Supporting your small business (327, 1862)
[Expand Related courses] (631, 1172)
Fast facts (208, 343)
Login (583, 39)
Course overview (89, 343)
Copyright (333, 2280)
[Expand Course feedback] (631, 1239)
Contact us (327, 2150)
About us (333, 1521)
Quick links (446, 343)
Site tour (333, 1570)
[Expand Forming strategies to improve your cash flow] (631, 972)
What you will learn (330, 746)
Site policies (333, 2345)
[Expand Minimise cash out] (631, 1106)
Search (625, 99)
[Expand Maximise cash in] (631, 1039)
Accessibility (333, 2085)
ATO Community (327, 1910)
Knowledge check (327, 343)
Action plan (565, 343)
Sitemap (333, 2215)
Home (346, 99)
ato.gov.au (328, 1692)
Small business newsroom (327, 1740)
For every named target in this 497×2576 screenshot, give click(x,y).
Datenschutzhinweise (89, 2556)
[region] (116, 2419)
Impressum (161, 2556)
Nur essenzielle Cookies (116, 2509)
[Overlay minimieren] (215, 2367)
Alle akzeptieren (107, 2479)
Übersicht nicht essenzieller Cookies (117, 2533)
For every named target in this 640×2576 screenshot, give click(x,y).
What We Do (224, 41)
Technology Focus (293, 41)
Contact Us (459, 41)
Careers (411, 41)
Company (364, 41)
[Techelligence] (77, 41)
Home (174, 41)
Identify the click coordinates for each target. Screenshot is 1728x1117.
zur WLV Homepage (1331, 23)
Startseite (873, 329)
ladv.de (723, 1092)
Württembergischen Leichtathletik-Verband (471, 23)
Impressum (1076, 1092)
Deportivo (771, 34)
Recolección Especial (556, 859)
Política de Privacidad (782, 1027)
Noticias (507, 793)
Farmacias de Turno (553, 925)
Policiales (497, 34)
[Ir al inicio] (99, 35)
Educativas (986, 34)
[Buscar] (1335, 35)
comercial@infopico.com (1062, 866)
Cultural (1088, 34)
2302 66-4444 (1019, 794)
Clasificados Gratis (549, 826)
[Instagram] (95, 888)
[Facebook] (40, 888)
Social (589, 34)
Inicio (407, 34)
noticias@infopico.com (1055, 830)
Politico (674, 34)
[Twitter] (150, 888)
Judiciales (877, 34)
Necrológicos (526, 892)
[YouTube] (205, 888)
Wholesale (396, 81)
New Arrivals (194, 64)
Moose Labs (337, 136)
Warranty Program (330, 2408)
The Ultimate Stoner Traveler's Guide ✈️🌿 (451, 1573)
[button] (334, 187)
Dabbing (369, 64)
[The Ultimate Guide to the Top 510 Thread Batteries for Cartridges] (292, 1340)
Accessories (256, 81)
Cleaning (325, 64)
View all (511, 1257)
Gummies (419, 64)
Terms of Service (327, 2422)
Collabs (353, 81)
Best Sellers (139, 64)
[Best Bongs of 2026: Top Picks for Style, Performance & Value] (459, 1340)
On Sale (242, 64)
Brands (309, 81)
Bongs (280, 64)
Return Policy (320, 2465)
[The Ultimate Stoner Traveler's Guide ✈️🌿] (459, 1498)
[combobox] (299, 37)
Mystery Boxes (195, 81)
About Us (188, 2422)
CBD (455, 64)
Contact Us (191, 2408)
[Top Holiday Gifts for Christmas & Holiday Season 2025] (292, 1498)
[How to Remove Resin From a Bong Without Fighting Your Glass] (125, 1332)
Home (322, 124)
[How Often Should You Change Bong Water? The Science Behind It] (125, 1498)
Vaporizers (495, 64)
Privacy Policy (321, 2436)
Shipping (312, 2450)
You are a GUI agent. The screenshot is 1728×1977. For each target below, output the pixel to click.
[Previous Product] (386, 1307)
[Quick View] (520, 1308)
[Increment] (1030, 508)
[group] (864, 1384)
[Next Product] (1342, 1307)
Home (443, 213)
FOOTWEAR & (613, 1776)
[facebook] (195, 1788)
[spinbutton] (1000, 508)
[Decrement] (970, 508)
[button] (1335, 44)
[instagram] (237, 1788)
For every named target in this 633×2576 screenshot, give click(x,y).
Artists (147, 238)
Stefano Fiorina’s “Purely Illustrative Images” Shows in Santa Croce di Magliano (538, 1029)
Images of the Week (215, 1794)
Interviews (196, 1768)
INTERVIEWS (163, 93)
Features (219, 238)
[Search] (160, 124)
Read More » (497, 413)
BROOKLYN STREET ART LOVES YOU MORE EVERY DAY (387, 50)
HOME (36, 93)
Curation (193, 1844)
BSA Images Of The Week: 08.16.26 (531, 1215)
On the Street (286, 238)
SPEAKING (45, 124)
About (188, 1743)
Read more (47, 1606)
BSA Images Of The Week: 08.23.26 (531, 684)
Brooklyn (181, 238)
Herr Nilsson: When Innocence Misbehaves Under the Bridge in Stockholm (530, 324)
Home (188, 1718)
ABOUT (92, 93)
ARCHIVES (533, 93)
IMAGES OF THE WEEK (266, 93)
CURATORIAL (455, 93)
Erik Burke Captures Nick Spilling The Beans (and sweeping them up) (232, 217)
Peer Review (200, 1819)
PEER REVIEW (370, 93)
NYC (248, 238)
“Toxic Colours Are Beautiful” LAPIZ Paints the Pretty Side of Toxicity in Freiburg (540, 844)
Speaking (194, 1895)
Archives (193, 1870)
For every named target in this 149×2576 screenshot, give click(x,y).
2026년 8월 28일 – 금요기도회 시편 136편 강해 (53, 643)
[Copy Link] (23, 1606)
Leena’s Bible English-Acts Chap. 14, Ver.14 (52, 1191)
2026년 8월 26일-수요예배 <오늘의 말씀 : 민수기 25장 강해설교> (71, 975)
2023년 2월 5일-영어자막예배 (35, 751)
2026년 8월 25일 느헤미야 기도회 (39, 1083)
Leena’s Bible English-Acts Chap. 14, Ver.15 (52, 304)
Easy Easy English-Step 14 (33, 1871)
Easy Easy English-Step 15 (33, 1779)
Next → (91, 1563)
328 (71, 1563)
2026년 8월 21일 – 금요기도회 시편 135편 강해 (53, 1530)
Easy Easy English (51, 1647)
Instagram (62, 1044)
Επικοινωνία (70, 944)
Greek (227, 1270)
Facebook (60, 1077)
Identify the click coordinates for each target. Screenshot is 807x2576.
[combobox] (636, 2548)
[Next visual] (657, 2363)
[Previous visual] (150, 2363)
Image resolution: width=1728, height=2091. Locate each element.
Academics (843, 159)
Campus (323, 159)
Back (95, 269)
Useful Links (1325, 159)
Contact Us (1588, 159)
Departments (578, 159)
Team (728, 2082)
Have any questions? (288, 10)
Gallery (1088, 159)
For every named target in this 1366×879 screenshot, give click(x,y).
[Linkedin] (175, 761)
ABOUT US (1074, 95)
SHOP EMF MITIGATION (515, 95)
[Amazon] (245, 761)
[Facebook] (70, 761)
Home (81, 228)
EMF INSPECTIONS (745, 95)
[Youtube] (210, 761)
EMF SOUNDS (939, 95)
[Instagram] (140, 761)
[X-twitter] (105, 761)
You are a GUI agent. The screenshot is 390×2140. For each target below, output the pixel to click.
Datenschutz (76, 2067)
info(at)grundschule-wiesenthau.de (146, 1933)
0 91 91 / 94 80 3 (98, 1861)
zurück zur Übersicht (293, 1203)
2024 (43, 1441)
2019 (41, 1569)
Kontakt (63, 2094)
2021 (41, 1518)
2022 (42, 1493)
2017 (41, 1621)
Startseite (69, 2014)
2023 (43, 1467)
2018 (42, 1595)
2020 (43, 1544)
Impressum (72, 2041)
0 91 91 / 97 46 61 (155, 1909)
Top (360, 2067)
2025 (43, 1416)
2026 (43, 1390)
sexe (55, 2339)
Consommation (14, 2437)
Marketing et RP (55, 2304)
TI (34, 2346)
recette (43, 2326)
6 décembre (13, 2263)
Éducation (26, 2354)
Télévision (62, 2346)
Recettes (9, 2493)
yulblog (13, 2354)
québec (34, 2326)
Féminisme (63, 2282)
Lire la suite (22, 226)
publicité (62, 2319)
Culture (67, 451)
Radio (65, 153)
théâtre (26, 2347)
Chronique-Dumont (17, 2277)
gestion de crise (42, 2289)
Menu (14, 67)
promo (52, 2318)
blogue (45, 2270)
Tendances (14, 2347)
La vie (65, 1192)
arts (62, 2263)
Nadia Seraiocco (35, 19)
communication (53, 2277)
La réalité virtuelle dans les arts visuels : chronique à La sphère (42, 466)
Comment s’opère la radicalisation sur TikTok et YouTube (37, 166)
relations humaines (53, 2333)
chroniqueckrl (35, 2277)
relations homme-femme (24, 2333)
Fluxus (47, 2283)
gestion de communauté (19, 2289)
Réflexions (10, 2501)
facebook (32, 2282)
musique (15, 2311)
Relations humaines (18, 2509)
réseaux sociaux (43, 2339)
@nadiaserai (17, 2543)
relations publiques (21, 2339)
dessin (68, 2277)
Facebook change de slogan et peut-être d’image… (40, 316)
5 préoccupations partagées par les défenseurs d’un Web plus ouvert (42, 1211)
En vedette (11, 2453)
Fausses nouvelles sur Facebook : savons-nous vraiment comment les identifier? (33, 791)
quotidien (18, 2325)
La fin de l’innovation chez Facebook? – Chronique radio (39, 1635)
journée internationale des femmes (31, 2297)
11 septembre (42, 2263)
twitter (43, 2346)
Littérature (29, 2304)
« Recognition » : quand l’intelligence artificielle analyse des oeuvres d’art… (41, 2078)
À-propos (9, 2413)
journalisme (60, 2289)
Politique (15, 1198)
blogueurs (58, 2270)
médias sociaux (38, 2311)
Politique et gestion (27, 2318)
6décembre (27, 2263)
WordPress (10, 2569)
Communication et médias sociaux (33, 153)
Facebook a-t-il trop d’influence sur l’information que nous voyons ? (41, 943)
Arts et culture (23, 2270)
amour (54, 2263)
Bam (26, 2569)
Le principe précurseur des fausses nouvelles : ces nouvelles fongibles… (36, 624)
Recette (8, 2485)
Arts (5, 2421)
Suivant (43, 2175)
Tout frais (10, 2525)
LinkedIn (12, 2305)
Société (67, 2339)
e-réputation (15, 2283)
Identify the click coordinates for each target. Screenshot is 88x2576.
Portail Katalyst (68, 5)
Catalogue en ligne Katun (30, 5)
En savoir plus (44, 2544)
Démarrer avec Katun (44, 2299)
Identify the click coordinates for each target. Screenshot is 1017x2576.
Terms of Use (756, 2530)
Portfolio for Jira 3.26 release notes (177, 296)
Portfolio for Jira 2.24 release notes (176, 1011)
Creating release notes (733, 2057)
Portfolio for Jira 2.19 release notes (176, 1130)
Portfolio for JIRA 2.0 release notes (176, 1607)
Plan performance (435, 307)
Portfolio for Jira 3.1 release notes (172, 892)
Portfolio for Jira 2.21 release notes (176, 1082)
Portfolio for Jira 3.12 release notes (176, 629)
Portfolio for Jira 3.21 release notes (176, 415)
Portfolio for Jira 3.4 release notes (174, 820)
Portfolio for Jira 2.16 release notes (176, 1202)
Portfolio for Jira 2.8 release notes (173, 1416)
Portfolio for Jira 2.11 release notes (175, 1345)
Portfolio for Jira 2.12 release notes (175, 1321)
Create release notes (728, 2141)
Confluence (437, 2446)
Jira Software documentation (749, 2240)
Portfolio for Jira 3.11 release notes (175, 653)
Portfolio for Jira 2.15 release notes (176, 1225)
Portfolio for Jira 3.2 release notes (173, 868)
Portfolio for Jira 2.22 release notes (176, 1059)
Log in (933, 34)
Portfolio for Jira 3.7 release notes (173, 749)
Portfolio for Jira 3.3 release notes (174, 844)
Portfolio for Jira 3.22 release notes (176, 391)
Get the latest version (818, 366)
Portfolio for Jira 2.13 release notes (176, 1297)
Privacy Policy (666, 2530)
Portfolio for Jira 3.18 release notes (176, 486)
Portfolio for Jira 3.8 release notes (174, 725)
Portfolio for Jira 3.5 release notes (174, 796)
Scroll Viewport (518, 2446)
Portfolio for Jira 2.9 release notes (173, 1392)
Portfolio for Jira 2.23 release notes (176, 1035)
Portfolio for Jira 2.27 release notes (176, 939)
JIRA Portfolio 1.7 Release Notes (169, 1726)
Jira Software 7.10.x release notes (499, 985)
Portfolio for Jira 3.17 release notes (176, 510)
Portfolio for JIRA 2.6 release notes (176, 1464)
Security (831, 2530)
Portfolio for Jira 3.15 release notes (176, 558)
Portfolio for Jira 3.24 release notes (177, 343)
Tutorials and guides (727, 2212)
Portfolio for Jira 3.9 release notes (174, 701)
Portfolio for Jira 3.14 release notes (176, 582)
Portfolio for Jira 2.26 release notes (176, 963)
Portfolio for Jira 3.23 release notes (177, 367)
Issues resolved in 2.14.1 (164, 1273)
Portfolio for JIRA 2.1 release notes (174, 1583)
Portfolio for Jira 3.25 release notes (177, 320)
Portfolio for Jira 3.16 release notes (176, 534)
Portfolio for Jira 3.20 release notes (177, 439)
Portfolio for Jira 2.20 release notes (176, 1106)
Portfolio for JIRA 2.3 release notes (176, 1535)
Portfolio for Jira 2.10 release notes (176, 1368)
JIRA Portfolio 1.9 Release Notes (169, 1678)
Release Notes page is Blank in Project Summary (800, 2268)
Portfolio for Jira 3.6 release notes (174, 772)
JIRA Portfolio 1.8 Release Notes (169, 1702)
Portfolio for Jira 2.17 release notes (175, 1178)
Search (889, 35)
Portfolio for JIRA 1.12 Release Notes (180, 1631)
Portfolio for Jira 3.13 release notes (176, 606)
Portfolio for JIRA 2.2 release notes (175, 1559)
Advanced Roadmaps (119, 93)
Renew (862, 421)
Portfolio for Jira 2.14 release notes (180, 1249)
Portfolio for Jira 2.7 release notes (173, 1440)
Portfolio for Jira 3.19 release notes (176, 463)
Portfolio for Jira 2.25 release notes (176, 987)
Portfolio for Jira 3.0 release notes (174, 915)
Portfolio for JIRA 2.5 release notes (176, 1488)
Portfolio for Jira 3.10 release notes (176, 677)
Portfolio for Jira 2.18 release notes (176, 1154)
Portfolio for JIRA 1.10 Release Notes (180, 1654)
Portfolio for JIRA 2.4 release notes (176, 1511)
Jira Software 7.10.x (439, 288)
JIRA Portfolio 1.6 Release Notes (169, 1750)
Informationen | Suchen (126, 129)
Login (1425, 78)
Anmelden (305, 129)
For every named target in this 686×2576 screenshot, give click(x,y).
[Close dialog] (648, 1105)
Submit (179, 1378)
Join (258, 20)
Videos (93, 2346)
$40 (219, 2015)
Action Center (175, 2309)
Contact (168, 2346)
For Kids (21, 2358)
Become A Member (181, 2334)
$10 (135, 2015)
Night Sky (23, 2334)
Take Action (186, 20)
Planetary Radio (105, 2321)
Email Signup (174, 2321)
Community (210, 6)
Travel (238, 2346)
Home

_ _ _ _ _ _ _

▸ Work instruction
Repeat, word for word, the lines above between the line holding "[combobox] (299, 37)" and the line holding "Leena’s Bible English-Acts Chap. 14, Ver.14", inclusive; omit everything else.

▸ Solution to this task
[combobox] (299, 37)
Mystery Boxes (195, 81)
About Us (188, 2422)
CBD (455, 64)
Contact Us (191, 2408)
[Top Holiday Gifts for Christmas & Holiday Season 2025] (292, 1498)
[How to Remove Resin From a Bong Without Fighting Your Glass] (125, 1332)
Home (322, 124)
[How Often Should You Change Bong Water? The Science Behind It] (125, 1498)
Vaporizers (495, 64)
Privacy Policy (321, 2436)
Shipping (312, 2450)
You are a GUI agent. The screenshot is 1728×1977. For each target below, output the pixel to click.
[Previous Product] (386, 1307)
[Quick View] (520, 1308)
[Increment] (1030, 508)
[group] (864, 1384)
[Next Product] (1342, 1307)
Home (443, 213)
FOOTWEAR & (613, 1776)
[facebook] (195, 1788)
[spinbutton] (1000, 508)
[Decrement] (970, 508)
[button] (1335, 44)
[instagram] (237, 1788)
For every named target in this 633×2576 screenshot, give click(x,y).
Artists (147, 238)
Stefano Fiorina’s “Purely Illustrative Images” Shows in Santa Croce di Magliano (538, 1029)
Images of the Week (215, 1794)
Interviews (196, 1768)
INTERVIEWS (163, 93)
Features (219, 238)
[Search] (160, 124)
Read More » (497, 413)
BROOKLYN STREET ART LOVES YOU MORE EVERY DAY (387, 50)
HOME (36, 93)
Curation (193, 1844)
BSA Images Of The Week: 08.16.26 (531, 1215)
On the Street (286, 238)
SPEAKING (45, 124)
About (188, 1743)
Read more (47, 1606)
BSA Images Of The Week: 08.23.26 (531, 684)
Brooklyn (181, 238)
Herr Nilsson: When Innocence Misbehaves Under the Bridge in Stockholm (530, 324)
Home (188, 1718)
ABOUT (92, 93)
ARCHIVES (533, 93)
IMAGES OF THE WEEK (266, 93)
CURATORIAL (455, 93)
Erik Burke Captures Nick Spilling The Beans (and sweeping them up) (232, 217)
Peer Review (200, 1819)
PEER REVIEW (370, 93)
NYC (248, 238)
“Toxic Colours Are Beautiful” LAPIZ Paints the Pretty Side of Toxicity in Freiburg (540, 844)
Speaking (194, 1895)
Archives (193, 1870)
For every named target in this 149×2576 screenshot, give click(x,y).
2026년 8월 28일 – 금요기도회 시편 136편 강해 (53, 643)
[Copy Link] (23, 1606)
Leena’s Bible English-Acts Chap. 14, Ver.14 (52, 1191)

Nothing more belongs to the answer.